▶ **Trecho de origem**
_ _ _ _

*Contém Spoiler sobre o
filme.
Quando me apresentaram o
filme “As Pontes de Madison”, me disseram que era uma das maiores histórias de
amor já vistas no cinema. Assisti e fiquei com a sensação que aquilo não era
bem amor e sim uma ilusão.
O filme é sobre uma dona
de casa que vive em função da família: marido e filhos, lá em uma cidade do
interior dos Estados Unidos. Um dia o marido viaja com os filhos e a dona de
casa conhece um fotógrafo que estava de passagem e vivem quatro dias de paixão.
Aqui é importante ressaltar que são quatro dias de PAIXÃO (não amor como vende
o filme). Depois de anos os filhos dessa dona de casa encontram cartas dela contando
sobre este relacionamento com o fotógrafo que os fazem questionar os próprios
casamentos.
Essa história não é sobre
amor e sim sobre paixão, sabe por que? Porque é fácil gostar de alguém que
você mal conhece, quando você se apaixona, você enxerga a pessoa do jeito que quer enxergar, ela é a pessoa mais interessante do mundo, a mais sexy, o
jeito que ela mexe no cabelo é único, ela te faz se sentir feliz, único e
especial. É só ela chegar perto que você sente seu coração acelerar e ele se
aquece, você quer ficar abraçado dias e dias sem soltar, você fica disposto e
corado, se sente mais bonito e mais corajoso, pronto para enfrentar o que vier.
Você se imagina envelhecendo ao lado da pessoa e faz mil promessas, e acredita
que aguentará tudo, mesmo quando a pessoa estiver roncando ao seu lado, o ronco
dela será uma bela sonata para os seus ouvidos. E logo que conhecemos uma pessoa
mostramos nosso melhor lado: serenidade, sorrisos, beleza, alegria, conversas
legais sobre a vida, sobre filmes, sobre livros. Não ficamos mal humorados, não
ficamos chatos, não falamos sobre as contas que temos que pagar, sobre quem vai
levar o filho para a escola, etc.
Quatro dias são poucos
dias pra você aprofundar um relacionamento, e por isso que tanto a dona de casa
quanto o fotógrafo ficaram com a sensação de que um era o amor da vida do
outro, porque viveram quatro dias de paixão, de ilusão, de relação superficial,
sem um conhecer o outro verdadeiramente e como o relacionamento não foi para
frente por motivos de força maior, eles ficaram com a sensação de que foi O
relacionamento. Será que se eles tivessem se conhecido antes dela ser casada e
ter filhos (e por isso que ela optou em não ficar com ele) e tivessem casado e
tido filhos, eles continuariam com essa sensação de que um era o amor da vida
do outro?
Estou lendo um livro
chamado “Amor Líquido – Sobre a fragilidade dos laços humanos” do Zygmunt
Bauman, que fala sobre a nossa geração que quer ser feliz a qualquer custo e de
forma rápida, adquirindo produtos para tentar satisfazer essa necessidade de
prazer imediato. Os relacionamentos se tornaram bens de consumo. Segundo
Bauman, amor líquido é um amor “até segundo aviso”, o amor a partir do padrão
dos bens de consumo: mantenha-os enquanto eles te trouxerem satisfação e os
substitua por outros que prometem ainda mais satisfação. O amor com um espectro
de eliminação imediata e, assim, também de ansiedade permanente, pairando acima
dele. Na sua forma “líquida”, o amor tenta substituir a qualidade por
quantidade — mas isso nunca pode ser feito, como seus praticantes mais cedo ou
mais tarde acabam percebendo. É bom lembrar que o amor não é um “objeto
encontrado”, mas um produto de um longo e muitas vezes difícil esforço e de boa
vontade.

_ _ _ _

▶ **Lista de tarefas**
A) Diga se cada afirmação abaixo está de acordo com o texto sobre o filme “As Pontes de Madison”, respondendo sim ou não e citando as palavras do texto que decidem: (i) No filme, a dona de casa e o fotógrafo passam quatro dias juntos. (ii) Os filhos descobrem o relacionamento da mãe por meio de fotografias. (iii) Segundo Bauman, no amor líquido os relacionamentos seguem o padrão dos bens de consumo.
B) Resuma em duas frases o texto sobre o filme “As Pontes de Madison”.
C) Escreva a continuação do texto sobre o filme “As Pontes de Madison”, começando logo depois da última frase.

_ _ _ _

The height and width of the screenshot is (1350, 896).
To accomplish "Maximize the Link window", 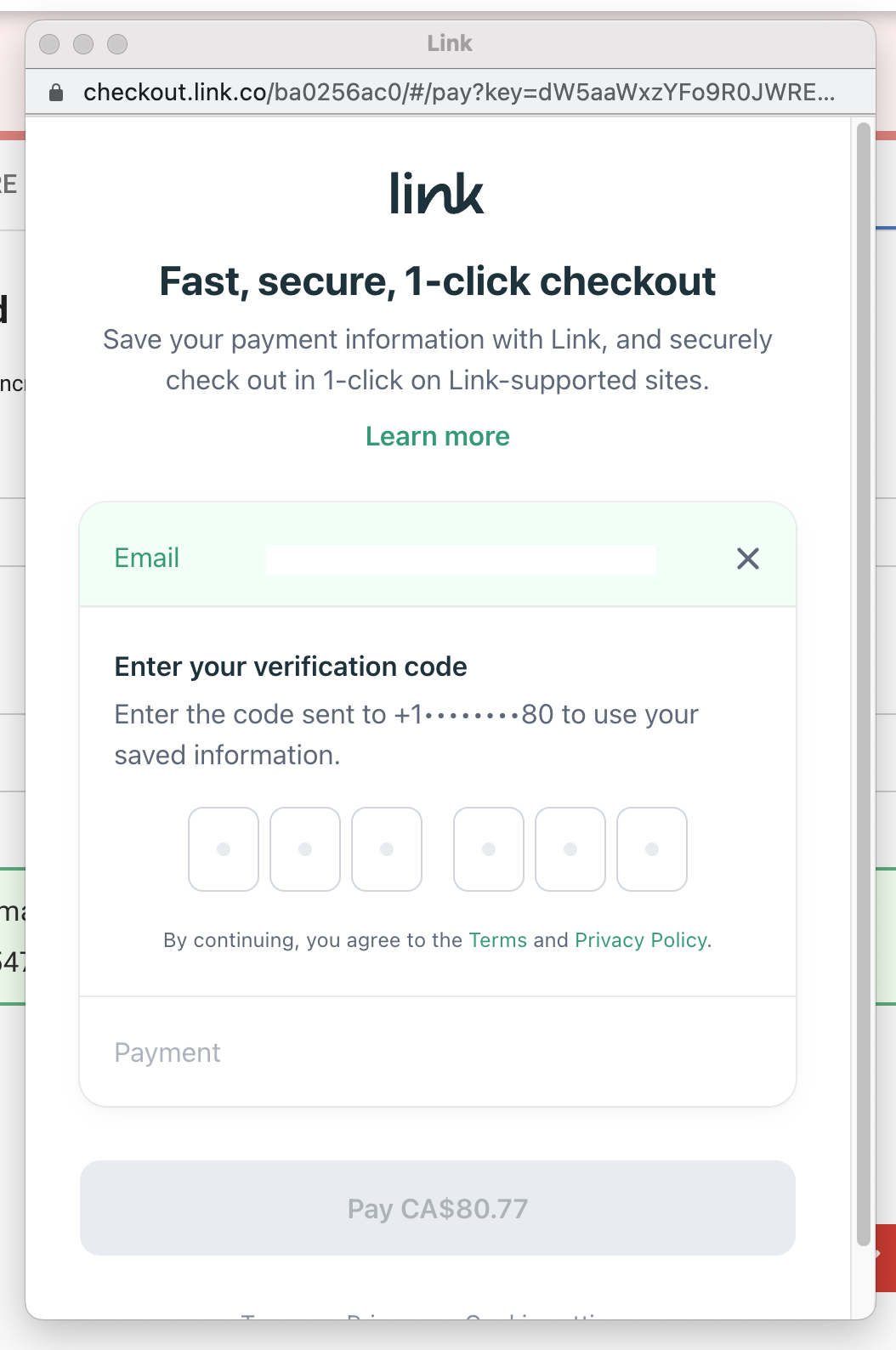I will 117,44.
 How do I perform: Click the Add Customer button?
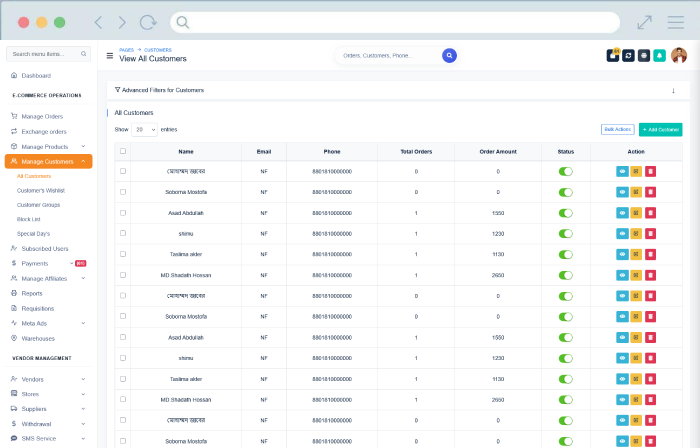point(660,130)
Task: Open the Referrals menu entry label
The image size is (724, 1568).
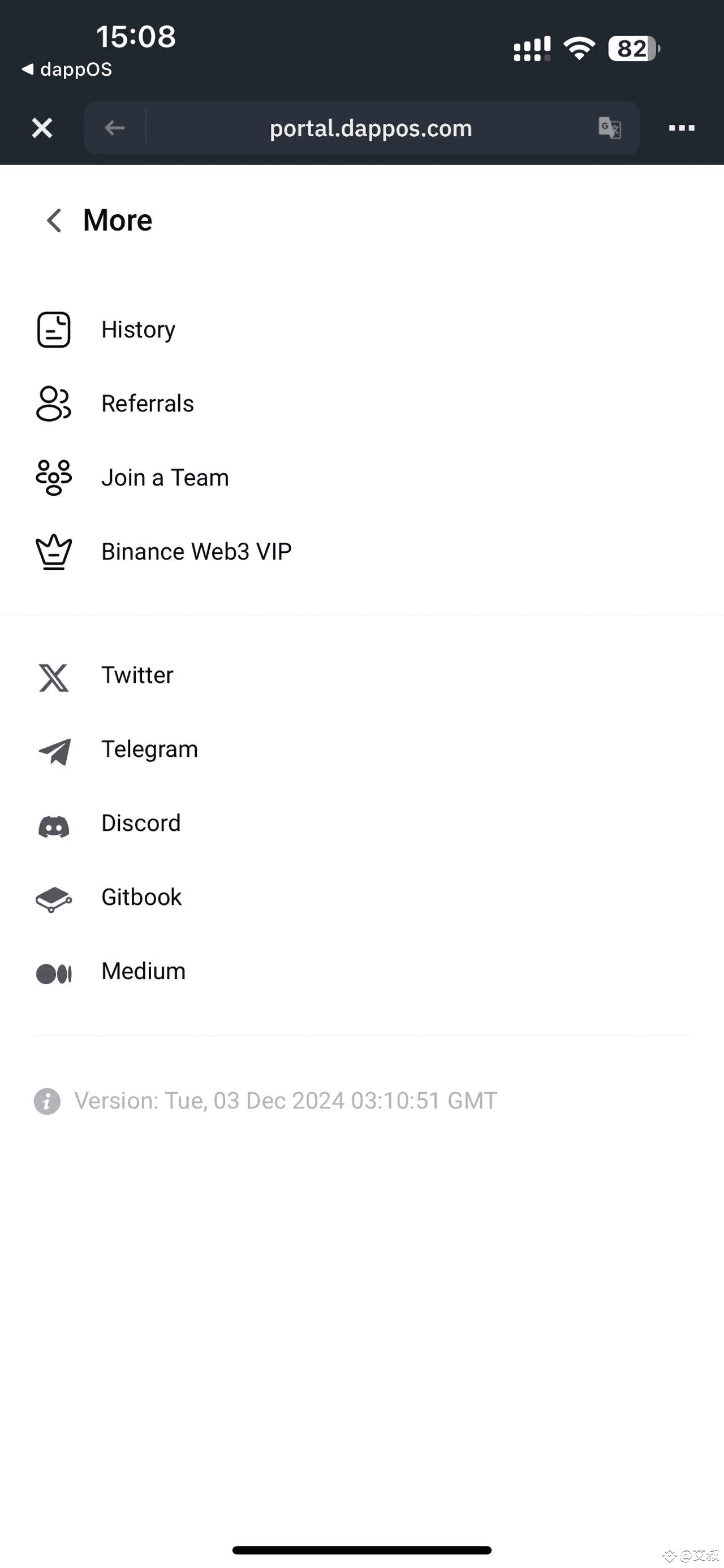Action: [148, 404]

_ _ _ _

▶ **Respostas**
A)
(i) Sim: "vivem quatro dias de paixão"
(ii) Não: "os filhos dessa dona de casa encontram cartas dela contando sobre este relacionamento com o fotógrafo"
(iii) Sim: "o amor a partir do padrão dos bens de consumo"

B) O texto defende que “As Pontes de Madison”, filme sobre uma dona de casa que vive quatro dias de paixão com um fotógrafo de passagem, mostra paixão e ilusão, e não amor, porque quatro dias são poucos para conhecer alguém de verdade. Também cita o livro “Amor Líquido”, de Zygmunt Bauman, que descreve relacionamentos tratados como bens de consumo, e lembra que o amor é fruto de um esforço longo e de boa vontade.

C)
Esses dias li um texto,
desses textos legais sobre a vida que sempre aparecem no site obvious ou no
Sobre a Vida, que falava que queremos viver romances como nos filmes, porém os
filmes românticos só mostram o início do relacionamento, geralmente um casal
que se conhece, tem uns problemas no percurso, ficamos torcendo para eles
ficarem juntos e quando eles finalmente ficam juntos o filme acaba. E o que
acontece com aquele casal apaixonado? Observem que os filmes que mostram casais
juntos por muito tempo são classificados como drama...
Um filme que gosto muito
é o “Antes da Meia Noite” que é o último da trilogia “Antes do Amanhecer” e “Antes do Pôr-do-Sol”
que mostra como estão Jesse (Ethan Hawke) e Celine (Julie Delpy) depois de
casados. Esse sim é um filme sobre amor. (Spoiler) Porque mostra que apesar
deles terem se apaixonado e por terem se separado de forma antecipada, ficaram
com aquele gostinho de ‘quero mais’ e a sensação de que um era o amor da vida
do outro (no Antes do Amanhecer), e nos filmes seguintes eles se reencontram e
ficam juntos e formam uma família, e o último filme mostra o casal não tão
apaixonado quando se conheceram, porém finalmente se amando, ou seja, mesmo
conhecendo o pior lado do outro, ambos se esforçam para manter e transcender o
relacionamento.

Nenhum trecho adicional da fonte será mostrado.